**Task brief**
What is needed is an exact copy of every entry below.

**Raw data**

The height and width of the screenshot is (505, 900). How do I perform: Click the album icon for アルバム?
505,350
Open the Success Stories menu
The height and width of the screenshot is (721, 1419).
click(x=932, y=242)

**Result**
The height and width of the screenshot is (505, 900). How do I perform: Click the album icon for アルバム?
505,350
Open the Success Stories menu
The height and width of the screenshot is (721, 1419).
click(x=932, y=242)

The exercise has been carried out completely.